Getting to know: Esther Duflo

Esther Duflo (46) is the youngest person to ever win the Sveriges Riksbank Prize in Economic Sciences in Memory of Alfred Nobel, which is the proper title for what most people refer to as the Nobel prize for economics.

Frenchwoman Duflo, alongside Massachusetts Institute of Technology colleague Abhijit Banerjee (her husband and one-time PhD supervisor) and Harvard's Michael Kremer, won for their "experiment-based approach" to tackling global poverty – more than five million Indian children have benefitted from their studies, the Royal Swedish Academy of Sciences said.
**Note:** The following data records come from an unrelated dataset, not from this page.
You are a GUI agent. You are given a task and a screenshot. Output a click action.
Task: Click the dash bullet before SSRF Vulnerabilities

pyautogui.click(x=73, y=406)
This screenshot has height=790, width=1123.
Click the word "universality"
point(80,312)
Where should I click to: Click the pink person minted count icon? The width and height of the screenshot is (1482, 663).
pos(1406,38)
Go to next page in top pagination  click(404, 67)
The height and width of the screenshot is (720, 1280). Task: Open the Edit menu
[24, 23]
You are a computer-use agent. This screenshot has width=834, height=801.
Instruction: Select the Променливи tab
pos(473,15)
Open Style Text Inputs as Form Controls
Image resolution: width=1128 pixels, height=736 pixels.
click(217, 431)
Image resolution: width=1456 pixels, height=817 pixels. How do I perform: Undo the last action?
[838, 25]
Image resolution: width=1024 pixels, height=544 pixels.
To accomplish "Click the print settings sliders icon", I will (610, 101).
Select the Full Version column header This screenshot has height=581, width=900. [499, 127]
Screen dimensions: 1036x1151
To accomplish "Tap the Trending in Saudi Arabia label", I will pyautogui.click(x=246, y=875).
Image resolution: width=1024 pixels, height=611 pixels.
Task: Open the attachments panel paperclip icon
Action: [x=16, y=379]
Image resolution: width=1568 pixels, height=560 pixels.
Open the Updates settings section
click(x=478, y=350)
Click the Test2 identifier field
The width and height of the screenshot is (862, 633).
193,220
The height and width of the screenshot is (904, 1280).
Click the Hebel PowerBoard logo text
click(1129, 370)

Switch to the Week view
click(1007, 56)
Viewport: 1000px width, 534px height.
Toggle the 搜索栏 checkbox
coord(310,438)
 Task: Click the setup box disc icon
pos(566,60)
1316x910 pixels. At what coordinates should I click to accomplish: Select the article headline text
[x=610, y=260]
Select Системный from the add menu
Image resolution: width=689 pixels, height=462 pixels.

Only the second woman to win the prize since it was first awarded in 1969, the Paris-raised Prof Duflo once told the Financial Times that she had been inspired "to do something useful for the world" by her mother, a paediatrician. Banerjee's mother, meanwhile, is an economist in India.

The list: 2019 must-haves

Department store John Lewis has published its annual retail report on the latest shopping trends, and we can all learn a lot about ourselves from it. So what's flying out the door?

1. Ecoware Everybody now owns at least one travel mug and reusable water bottle. But the cool kids have also switched to beeswax sandwich wraps.

2. Storage containers Does it spark joy? If not, then fling it in a box. It's what decluttering guru Marie Kondo would want you to do.

3. Lego sets for adults You're no one if you haven't recreated the Central Perk set from sitcom Friends in the medium of colourful plastic bricks.

4. Flat caps and jumpsuits Specifically, flat caps as worn by Ireland's own Cillian Murphy in Peaky Blinders and black jumpsuits as modelled by Phoebe Waller-Bridge in Fleabag, according to John Lewis.

5. Leopard print Sales of leopard-print clothing are up 333 per cent, the retailer said. That just might be related to the amount of store space its fashion concessions are allocating to the pattern.